Which two cubists does the text on modern art name as examples of geometric deconstruction?

═════ Study text

By the 1970s, the long era of modern art had given way to new movements. Art became increasingly self-aware, intentionally blurring the line between artist and viewer. This movement is broadly known as postmodern art.
3 Characteristics of Modern Art
The era of modern art spans over a century and encompasses hundreds of movements, dozens of nations, and countless individual artists. Still, several characteristics tend to unify modern art.
- 1. Emphasis on abstraction: With the exception of scattered realist movements, most modern art favors abstraction. This ranges from the geometric deconstructions of cubists like Braque and Picasso, to the lyrical abstraction of Ronnie Landfield and Dan Christensen.
- 2. Stark, simple forms: In contrast with the florid ornamentation of baroque, neoclassical, and romantic art, most works of modern art draw employ simpler forms with strong color and geometric shape. Countless modern artists created densely complex artworks, but their core building blocks were often simple and even two-dimensional.
- 3. Art as a statement: In contrast with earlier artists, who often used painting and sculpture to promote religion, revisit mythology, or celebrate the human form, modern artists often used their work to make statements. Some tackled world events and the political issues of their time, while others reflected on contemporary society. In many cases, artists drew inspiration from the present day rather than delving into the past.
10 Famous Modern Artists
The modern art movement has provided art lovers with over a century of great painters, sculptors, illustrators, and architects. A sampling includes:
- 1. Claude Monet: The father of impressionism and one of the most influential of early modern artists.

══════════
═════ Data segment

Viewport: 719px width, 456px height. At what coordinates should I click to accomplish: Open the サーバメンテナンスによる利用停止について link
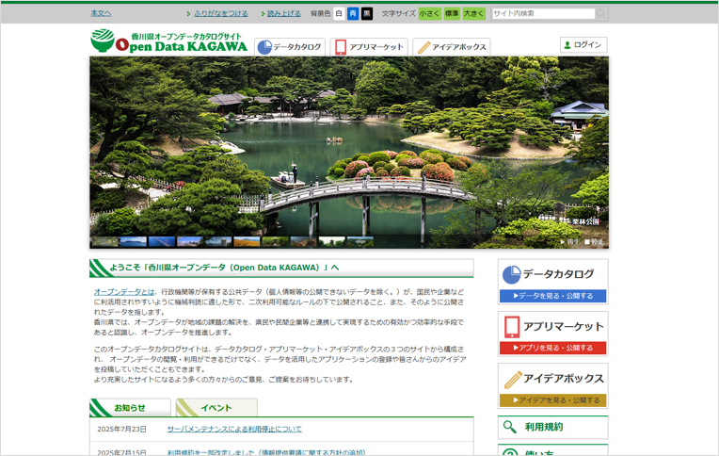coord(234,429)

══════════

● Answer to the problem
Braque and Picasso